Existem dois componentes principais para qualquer visualizador:

  • O provedor da lista de trabalho
  • O visualizador de imagens

Você pode usar o padrão DICOMweb com os dois componentes.

Como visualizar o provedor da lista de trabalho

Normalmente, a primeira coisa que um usuário vê ao abrir um visualizador é uma lista de todos os estudos disponíveis em cada loja DICOM. O visualizador pode recuperar esses estudos usando a Transação de pesquisa.

Consulte a Declaração de Conformidade DICOM da API Cloud Healthcare para ver detalhes sobre como a transação de pesquisa é implementada na API Cloud Healthcare.

Como visualizar instâncias

Depois que o usuário estiver no provedor da lista de trabalho, ele normalmente selecionará um estudo para visualização. Para renderizar o estudo, o visualizador precisa acessar os bytes de pixel brutos do estudo e os metadados DICOM. O visualizador pode recuperar essas informações usando o conjunto de métodos de Recuperar transação. Os métodos de transação de recuperação permitem recuperar um arquivo DICOM bruto inteiro ou os dados de pixel brutos do arquivo. Os métodos de transação de recuperação também são compatíveis com a transcodificação entre diferentes sintaxes de transferência.

Consulte a Declaração de Conformidade DICOM da API Cloud Healthcare para saber como os métodos de transação de pesquisa e recuperação são implementados na API Cloud Healthcare.

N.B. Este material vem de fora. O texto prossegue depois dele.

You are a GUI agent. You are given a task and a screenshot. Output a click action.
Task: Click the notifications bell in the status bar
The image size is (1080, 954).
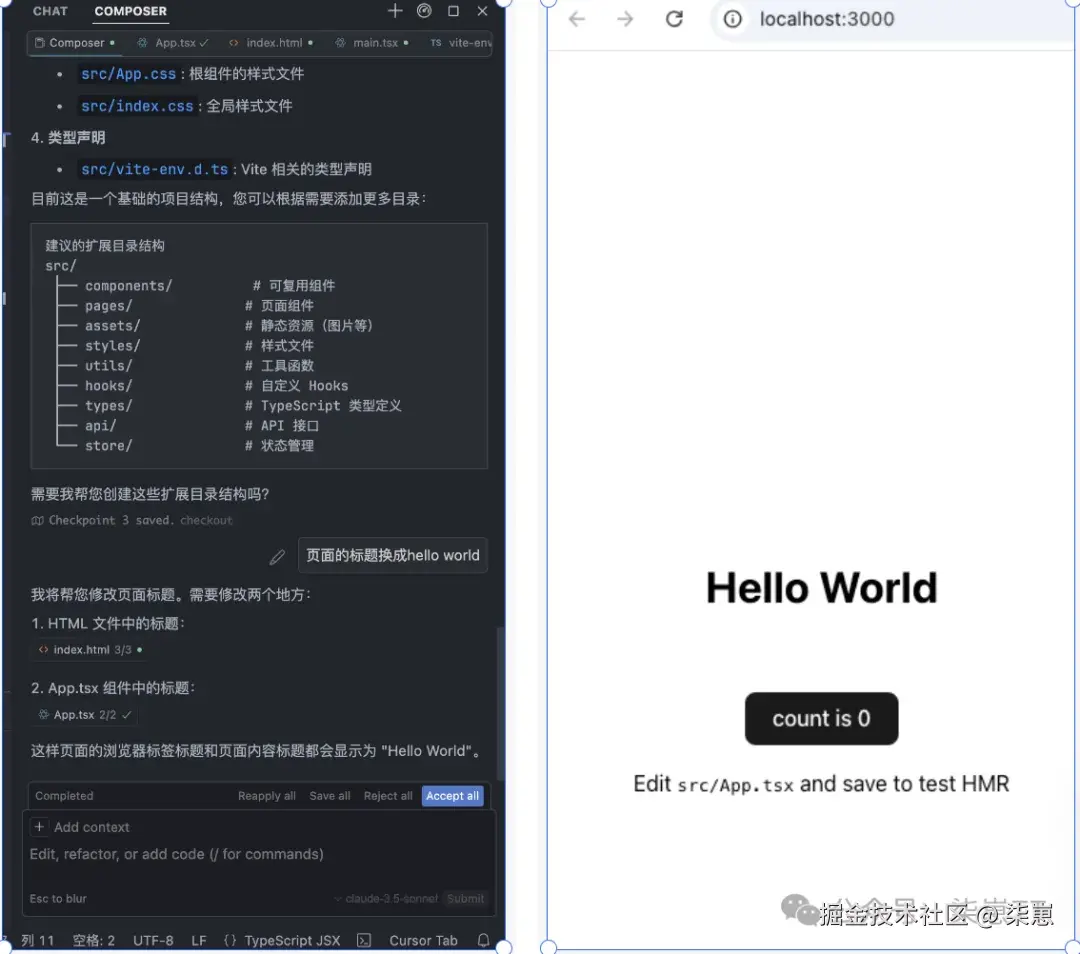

Maximizar a capacidade da rede

Às vezes, como ao renderizar uma verificação de TC, um visualizador pode precisar fazer o download de muitas instâncias de uma só vez para renderizar a imagem. Para melhores resultados, busque cada instância em paralelo usando um alto número de solicitações simultâneas (como 50 ou mais). O número exato depende do aplicativo e da largura de banda da rede.